Besides setting up a new system for regulating the price of gas, the Commerce Committee provisions would:

Require local utilities to inform customers of their home insulation needs and permit them to make insulation loans but not to install insulation unless there are not enough local suppliers.

Authorize $900 million in grants over three years to help schools and hospitals insulate.

Require major home appliances to meet energy standards.

Require changes in utility rate structures to forbid selling power below cost and make other changes to conserve energy.

Give the government broad powers to force conversion of industrial and utility boilers from use of scarce oil or gas to abundant coal.

By far the most controversial issue was the multibillion-dollar question of whether to remove price controls from natural gas. Producers have been seeking removal for 23 years.

Natural gas shipped across state lines is regulated at a wellhead price of up to $1.45 per thousand cubic feet. Gas consumed within the state where it is produced is not regulated and sells at about $2. This two-price system helped produce shortages in northern consuming states last winter and a glut of gas for low priority purposes in producing states such as Texas.

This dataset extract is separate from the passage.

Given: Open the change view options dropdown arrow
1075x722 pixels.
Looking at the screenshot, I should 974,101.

Carter would wipe out this dual market extending regulation to intrastate as well as interstate gas but raising the wellhead ceiling price to $1.75. The administration said this should be ample incentive for producers to explore for more gas since the regulated price only two years ago was 52 cents and 10 years ago it was 12 cents per thousand cubic feet.

But gas producers insist the only way to get more gas out of the ground is to deregulate new gas and let the market set the price.

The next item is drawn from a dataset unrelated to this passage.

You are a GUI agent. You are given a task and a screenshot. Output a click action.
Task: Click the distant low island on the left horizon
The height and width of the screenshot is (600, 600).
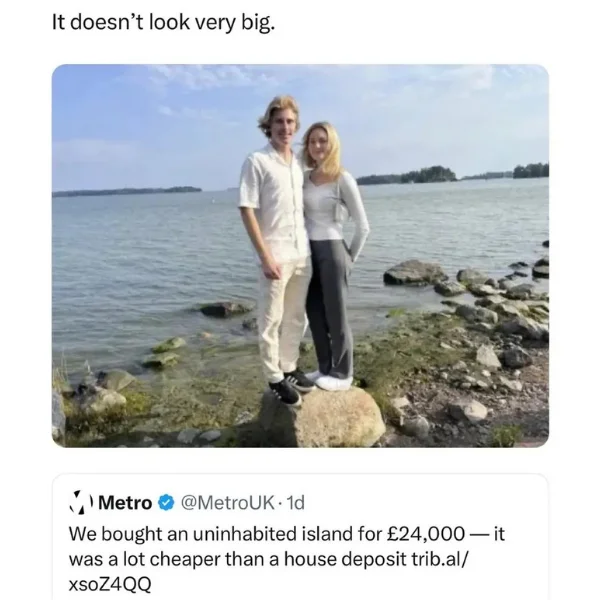coord(127,191)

Two weeks ago the President's plan won a preliminary procudural victory in the Commerce Committee by a vote of 22 to 21.

Yesterday deregulation forces tried to recoup by offering a substitute provision providing that deregulation would take effect only after Congress enacted an excess profits tax to prevent windfall profits to producers.

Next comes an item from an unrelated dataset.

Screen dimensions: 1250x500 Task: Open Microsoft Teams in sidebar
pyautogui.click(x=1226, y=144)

This never came to a vote. Committee Chairman Harley O. Staggers (D-W.Va.) ruled it was out of order for the committee to write legislation conditioned on action by another committee. Only ways and means can report tax legislation.

Rep. Timothy E. Wirth (D-Colo.) then scaled down his substitute to omit mention of a tax but providing that deregulation would not take effect until next April 30, or sooner if Congress so provided by a resolution adopted by both Houses. The purpose of this was to five Congress time to pass an excess profits tax. This was rejected, 23 to 20.

The change from the earlier 22 to 21 vote was caused by a switch by Rep. Tim Lee Carter (R-Ky.) who became persuaded that home owners would pay higher gas bills, though the wirth proposal contained a provision to make industry absorb early price increases. Housholders would share in the cost increases if the price of gas rose to 120 per cent of the cost of important oil. Carter was told by several members that this probably would happen soon.

Three Republicans and 20 Democrats supported the president's plan, while none Democrats joined 11 Republicans opposing it.

Rep. Matthew J. Rinaldo (R-N.J.) said he was voting to continue regulation because utility regulatory officials in his state predicted that the average monthly gas bill in Rinaldo's district would rise from $42.50 to $76.32 under deregulation. Rinaldo said no one can say for sure how high the price of deragulated gas would go, but "with a virtual monopoly we can't have price increases with the sky the limit."